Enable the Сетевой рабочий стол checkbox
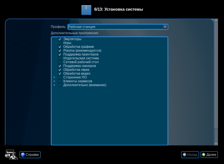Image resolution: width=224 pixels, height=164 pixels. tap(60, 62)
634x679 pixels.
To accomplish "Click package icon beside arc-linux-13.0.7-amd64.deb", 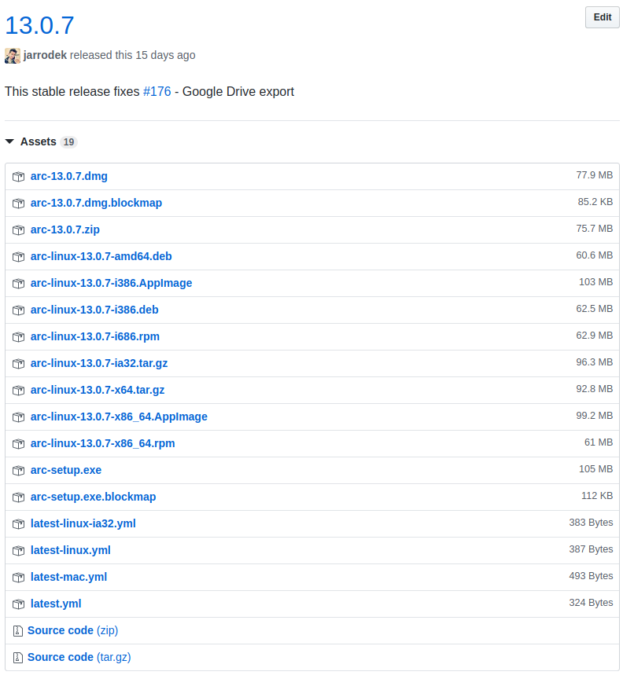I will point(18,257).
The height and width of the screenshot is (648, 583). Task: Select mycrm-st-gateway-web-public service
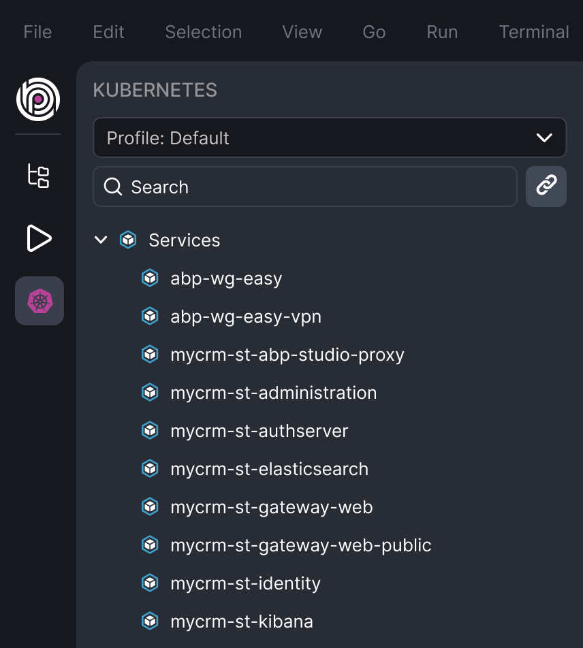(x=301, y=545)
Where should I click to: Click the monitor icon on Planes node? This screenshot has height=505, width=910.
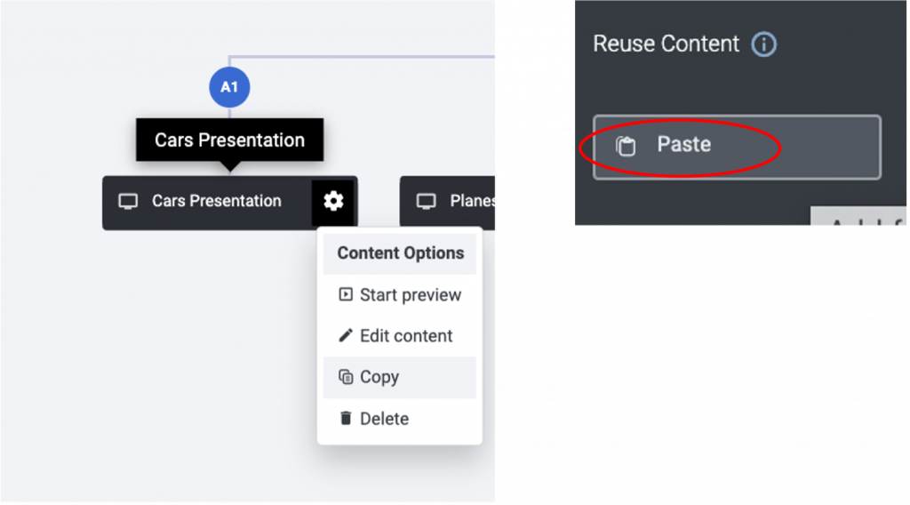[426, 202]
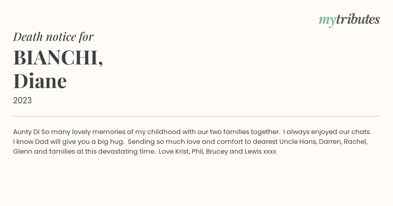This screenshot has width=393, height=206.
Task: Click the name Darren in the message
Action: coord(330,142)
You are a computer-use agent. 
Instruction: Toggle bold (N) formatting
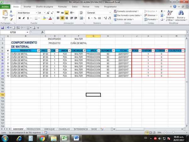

◇ ◇ ◇ ◇ ◇ ◇ ◇

Return the rows unchanged, starting with the line that contains "The height and" and continuing through the end of the rows, both ends included. Leave the pictures out.

The height and width of the screenshot is (648, 583). Task: Select mycrm-st-gateway-web-public service
(x=301, y=545)
Where should I click to: Click the monitor icon on Planes node? This screenshot has height=505, width=910.
[426, 202]
This screenshot has width=393, height=206.
Task: Click the name Darren in the message
Action: coord(330,142)
You are a computer-use agent. 
Instruction: Toggle bold (N) formatting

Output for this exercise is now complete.